Passage shown
The Prime Minister is increasingly in the position of giving rather than taking. Brussels is not playing Monsieur Le Scrooge for fun. It is absolutely apparent now that when the EU27 said they would stick together, they meant it. When they said they would religiously follow their politically agreed mandate, they meant that as well. And when they say that a deal with a country outside the EU can’t be as good as what you get in the club, well, they mean that, too. It is also obvious that the EU side is as well versed in political expectation management and game playing as the Brits.
Tidings of comfort
I’m writing this at the start of the month, when the government hopes for little else for Christmas but moving on to the next round of Brexit talks, so it’s foolish to second-guess if their wish has been granted. Not least because it’s hard to know if the helpful elves of the DUP will play along, and how all sides of the Tory party will react if things go wrong. But power and influence in the talks are not exactly moving No 10’s way.

Required actions
A. Summarize the Brexit passage in two sentences.
B. Print the section of the Brexit passage between "The Prime Minister" and "as the Brits.", inclusive.
Nothing in the listing is needed.

Pointing records for screenshots and pages
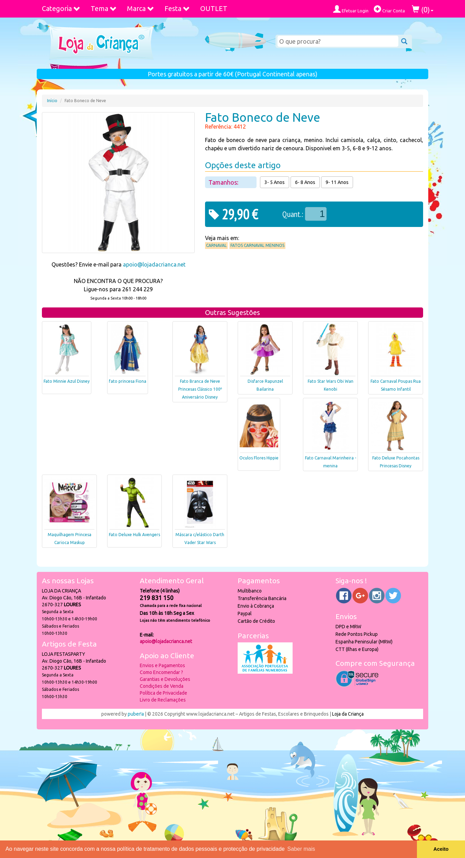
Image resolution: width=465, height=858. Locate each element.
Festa (177, 8)
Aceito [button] (441, 849)
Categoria (61, 8)
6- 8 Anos (305, 182)
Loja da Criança (348, 714)
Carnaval (216, 245)
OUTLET (213, 8)
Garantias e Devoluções (165, 679)
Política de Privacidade (163, 693)
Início (52, 100)
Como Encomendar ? (161, 672)
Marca (140, 8)
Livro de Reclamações (163, 700)
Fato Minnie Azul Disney (67, 381)
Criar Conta (389, 9)
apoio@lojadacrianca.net (154, 264)
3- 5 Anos (274, 182)
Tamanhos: (224, 182)
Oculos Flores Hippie (259, 458)
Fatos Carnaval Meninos (257, 245)
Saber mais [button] (301, 849)
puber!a (136, 714)
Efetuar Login (350, 9)
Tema (104, 8)
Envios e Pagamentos (162, 665)
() (422, 9)
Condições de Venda (161, 686)
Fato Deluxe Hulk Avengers (134, 534)
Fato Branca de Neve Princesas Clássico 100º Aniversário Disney (200, 389)
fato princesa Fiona (127, 381)
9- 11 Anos (337, 182)
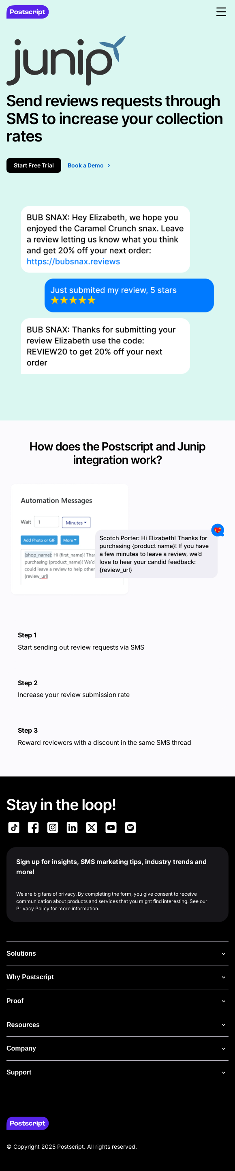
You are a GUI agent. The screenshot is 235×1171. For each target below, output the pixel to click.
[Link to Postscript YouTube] (111, 828)
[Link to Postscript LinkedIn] (72, 828)
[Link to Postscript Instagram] (52, 828)
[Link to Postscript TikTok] (13, 828)
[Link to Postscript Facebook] (33, 828)
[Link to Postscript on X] (91, 828)
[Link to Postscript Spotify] (130, 828)
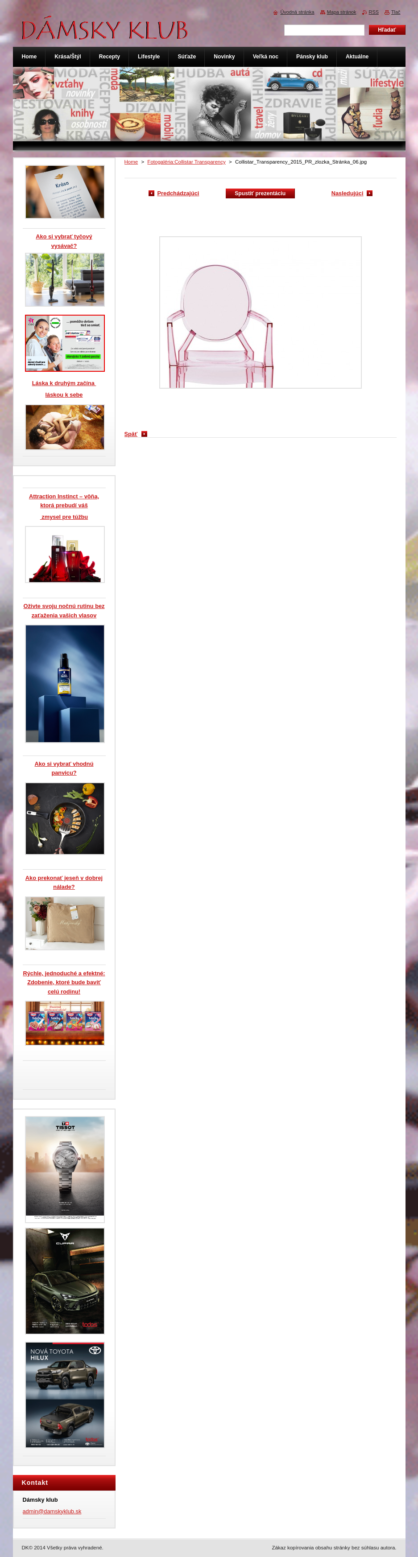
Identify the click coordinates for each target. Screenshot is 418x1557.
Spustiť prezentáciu (260, 193)
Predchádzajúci (178, 193)
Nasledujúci (347, 193)
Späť (131, 434)
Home (131, 161)
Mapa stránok (341, 12)
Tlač (396, 12)
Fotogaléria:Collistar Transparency (186, 161)
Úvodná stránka (297, 12)
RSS (374, 12)
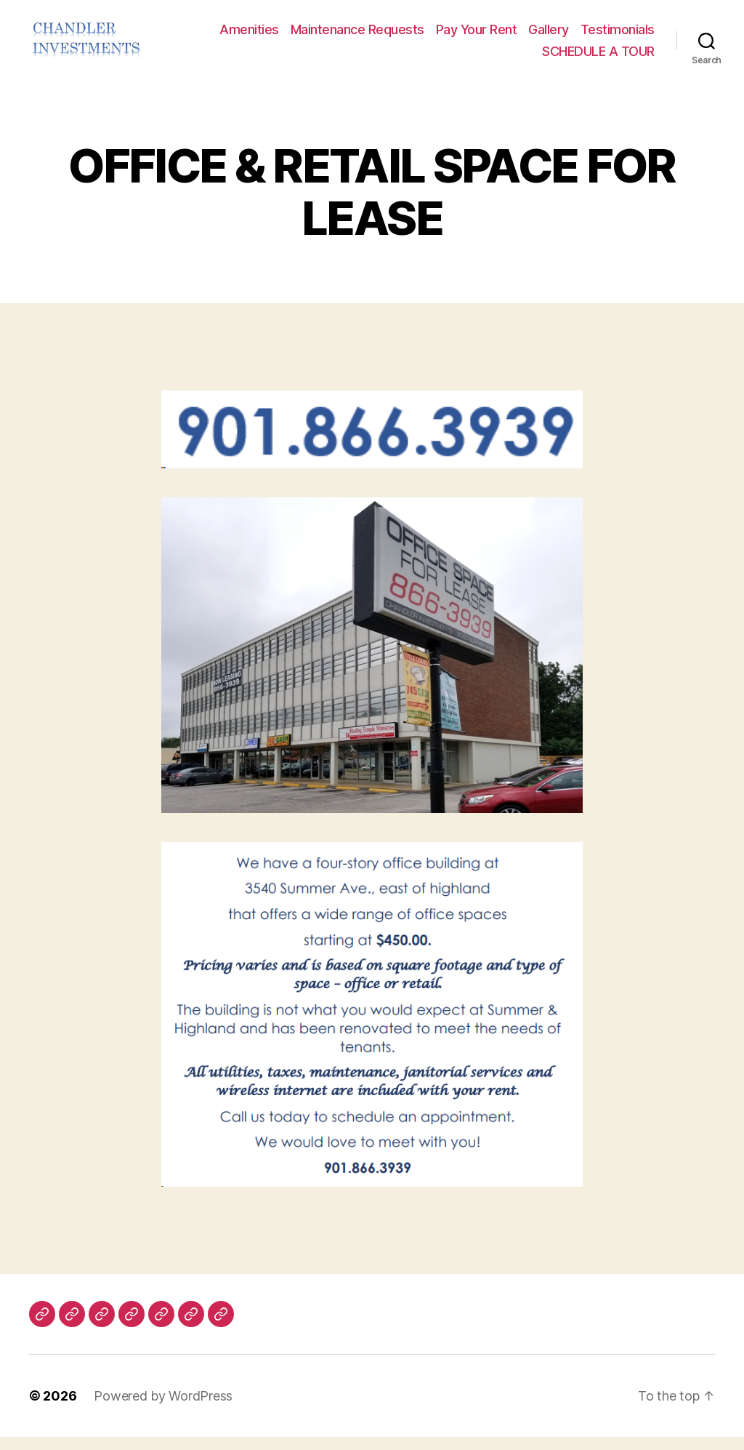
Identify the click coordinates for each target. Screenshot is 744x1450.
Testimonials (618, 36)
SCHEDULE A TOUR (598, 57)
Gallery (548, 36)
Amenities (249, 36)
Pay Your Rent (476, 36)
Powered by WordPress (163, 1409)
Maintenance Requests (357, 36)
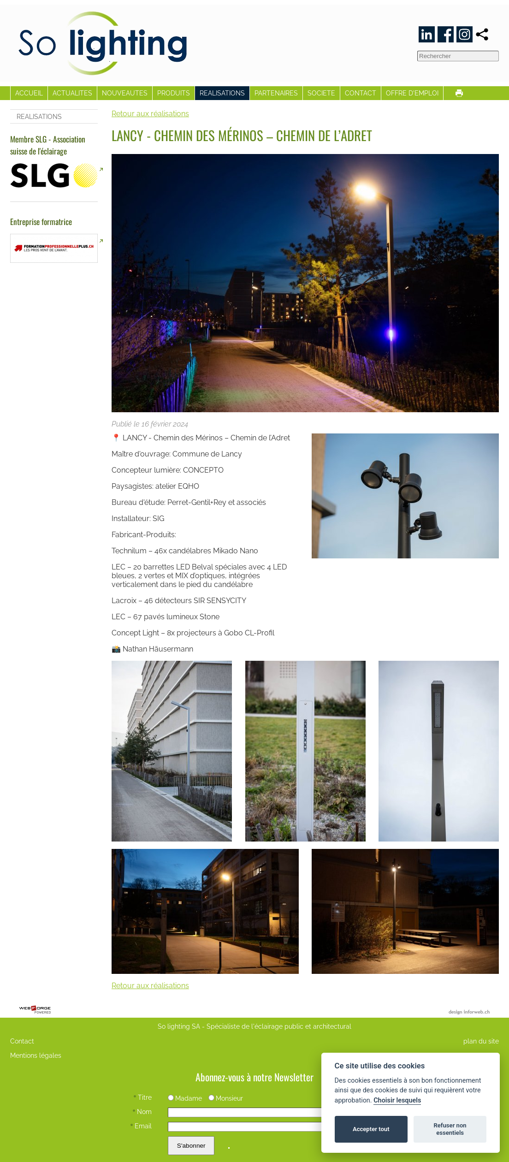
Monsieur (225, 1098)
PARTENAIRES (276, 93)
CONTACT (360, 93)
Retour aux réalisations (150, 113)
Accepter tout (371, 1129)
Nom (142, 1111)
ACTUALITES (72, 93)
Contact (22, 1041)
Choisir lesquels (397, 1100)
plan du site (481, 1041)
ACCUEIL (29, 93)
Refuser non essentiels (449, 1129)
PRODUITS (173, 93)
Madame (185, 1098)
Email (141, 1126)
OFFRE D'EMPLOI (412, 93)
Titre (143, 1097)
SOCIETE (321, 93)
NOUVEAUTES (125, 93)
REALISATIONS (222, 93)
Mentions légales (35, 1055)
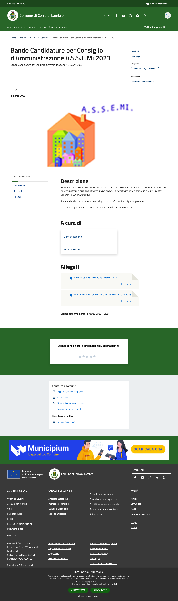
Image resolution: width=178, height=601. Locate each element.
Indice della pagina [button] (22, 176)
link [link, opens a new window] (115, 584)
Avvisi (133, 508)
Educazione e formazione (101, 494)
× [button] (175, 571)
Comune (44, 37)
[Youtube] (122, 15)
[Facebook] (115, 15)
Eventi (134, 527)
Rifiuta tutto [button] (100, 590)
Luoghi (134, 522)
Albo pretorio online (99, 548)
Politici (10, 518)
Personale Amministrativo (19, 523)
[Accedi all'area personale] (157, 3)
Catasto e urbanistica (58, 508)
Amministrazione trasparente (103, 543)
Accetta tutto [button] (78, 590)
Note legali (95, 558)
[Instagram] (129, 15)
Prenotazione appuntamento (61, 543)
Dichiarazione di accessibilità (103, 563)
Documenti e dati (15, 528)
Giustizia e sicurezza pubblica (103, 499)
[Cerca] (167, 15)
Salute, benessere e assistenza (104, 509)
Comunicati (136, 503)
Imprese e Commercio (58, 503)
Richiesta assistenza (58, 558)
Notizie (33, 37)
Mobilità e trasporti (57, 513)
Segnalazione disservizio (59, 548)
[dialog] (89, 584)
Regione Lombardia (16, 3)
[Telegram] (136, 15)
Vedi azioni (138, 56)
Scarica (125, 284)
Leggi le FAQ (54, 553)
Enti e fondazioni (15, 513)
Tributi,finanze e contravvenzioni (105, 504)
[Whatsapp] (142, 15)
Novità (23, 37)
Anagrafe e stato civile (59, 498)
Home (13, 37)
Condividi (137, 51)
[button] (89, 596)
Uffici (9, 508)
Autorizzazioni (96, 514)
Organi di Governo (15, 498)
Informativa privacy (99, 553)
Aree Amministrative (17, 503)
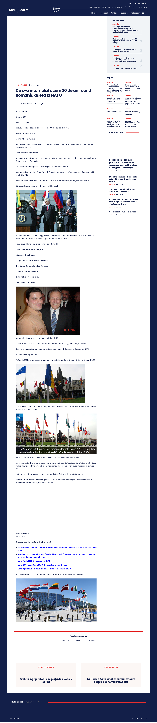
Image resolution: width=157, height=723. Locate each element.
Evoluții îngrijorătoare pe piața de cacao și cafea (46, 681)
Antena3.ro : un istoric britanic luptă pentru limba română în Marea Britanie (133, 123)
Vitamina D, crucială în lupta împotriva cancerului (124, 50)
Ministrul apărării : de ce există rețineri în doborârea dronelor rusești (124, 41)
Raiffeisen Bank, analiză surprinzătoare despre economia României (111, 681)
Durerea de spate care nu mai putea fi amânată (132, 113)
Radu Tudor (27, 104)
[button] (129, 7)
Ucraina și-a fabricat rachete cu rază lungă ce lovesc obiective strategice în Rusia (124, 60)
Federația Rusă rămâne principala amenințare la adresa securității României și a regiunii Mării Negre (125, 29)
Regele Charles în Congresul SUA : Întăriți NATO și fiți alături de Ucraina (113, 123)
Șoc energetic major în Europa (124, 68)
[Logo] (28, 702)
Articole (22, 85)
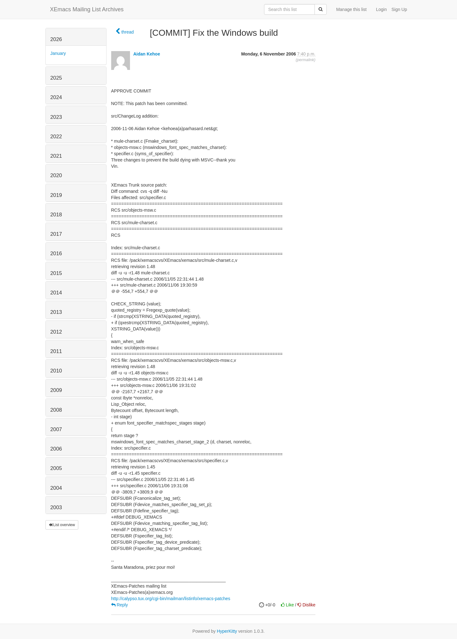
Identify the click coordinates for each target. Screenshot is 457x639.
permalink (305, 60)
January (58, 53)
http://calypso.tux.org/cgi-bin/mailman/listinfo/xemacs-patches (171, 598)
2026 (56, 39)
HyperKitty (227, 631)
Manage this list (351, 9)
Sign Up (399, 9)
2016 (56, 253)
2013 (56, 312)
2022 (56, 137)
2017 (56, 234)
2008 (56, 410)
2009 (56, 390)
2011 (56, 351)
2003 (56, 507)
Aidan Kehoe (146, 53)
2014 (56, 293)
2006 (56, 449)
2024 (56, 97)
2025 (56, 78)
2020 (56, 175)
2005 (56, 468)
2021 (56, 156)
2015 (56, 273)
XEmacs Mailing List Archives (87, 9)
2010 (56, 371)
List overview (62, 525)
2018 (56, 215)
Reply (119, 604)
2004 (56, 488)
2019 (56, 195)
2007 (56, 429)
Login (381, 9)
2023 (56, 117)
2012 (56, 332)
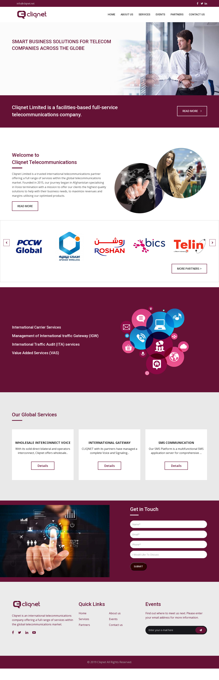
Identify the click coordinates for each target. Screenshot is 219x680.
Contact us (197, 14)
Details (42, 477)
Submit (138, 578)
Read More (25, 218)
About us (127, 14)
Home (111, 14)
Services (144, 14)
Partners (177, 14)
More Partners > (189, 280)
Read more (192, 121)
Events (160, 14)
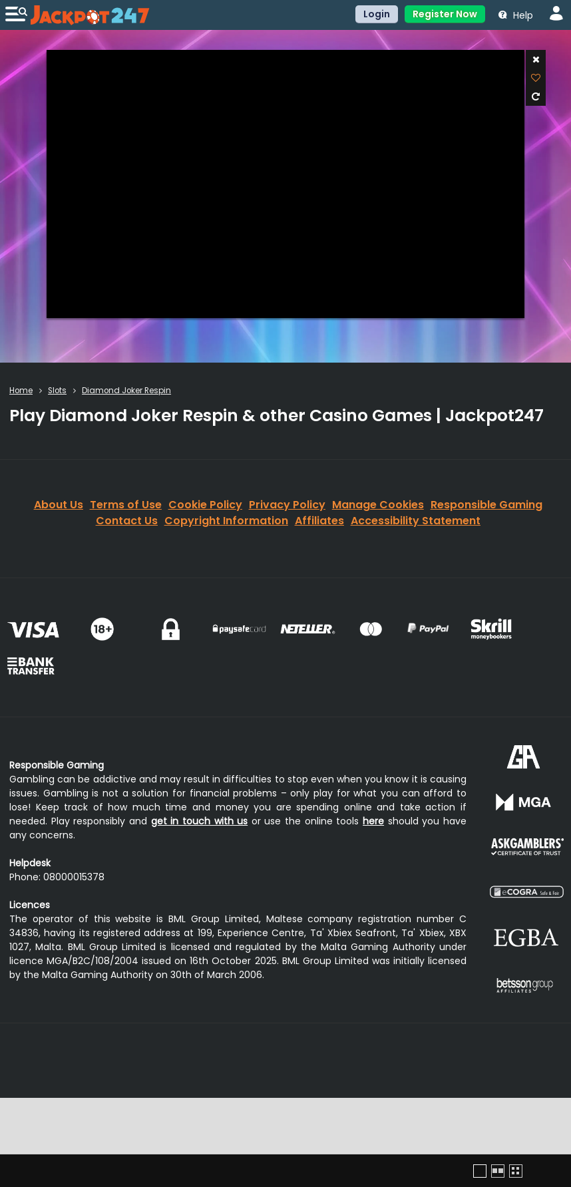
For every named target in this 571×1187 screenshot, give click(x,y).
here (373, 821)
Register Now (445, 14)
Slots (57, 390)
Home (21, 390)
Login (376, 14)
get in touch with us (199, 821)
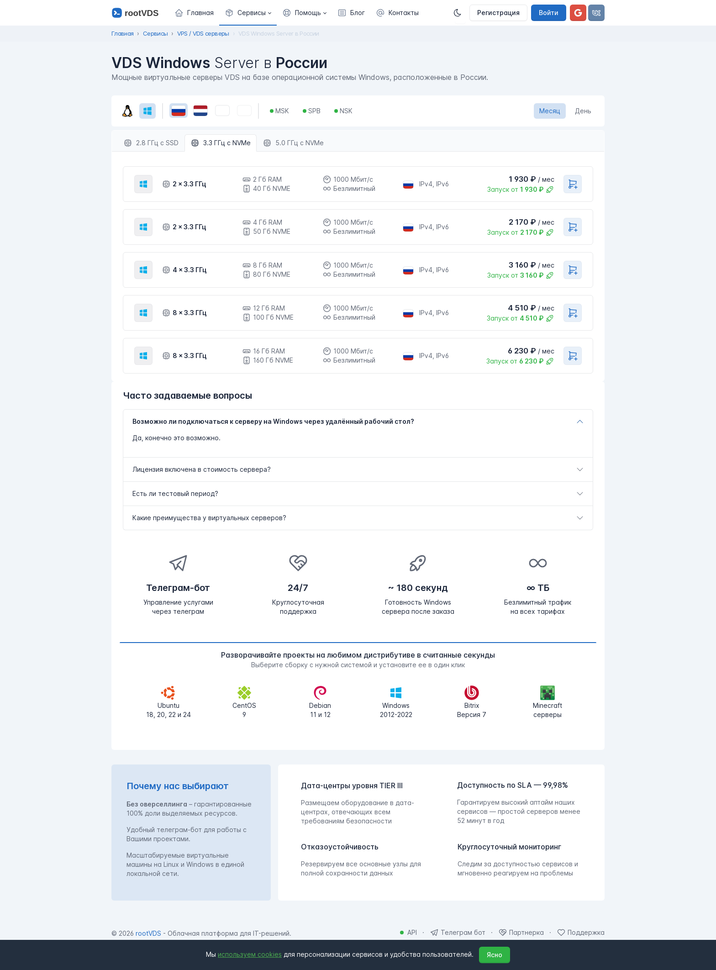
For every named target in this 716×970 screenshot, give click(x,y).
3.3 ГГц (220, 143)
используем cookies (250, 954)
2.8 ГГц (151, 143)
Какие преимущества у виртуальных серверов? (209, 518)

Results by task
A. The Prime Minister is increasingly giving rather than taking, because the EU27 have stuck together, followed their agreed mandate, and meant it when they said a deal outside the EU can't match membership. Writing at the start of the month, when the government hopes to move on to the next round of Brexit talks, the author notes that power and influence in those talks are not moving No 10's way.

B.
The Prime Minister is increasingly in the position of giving rather than taking. Brussels is not playing Monsieur Le Scrooge for fun. It is absolutely apparent now that when the EU27 said they would stick together, they meant it. When they said they would religiously follow their politically agreed mandate, they meant that as well. And when they say that a deal with a country outside the EU can’t be as good as what you get in the club, well, they mean that, too. It is also obvious that the EU side is as well versed in political expectation management and game playing as the Brits.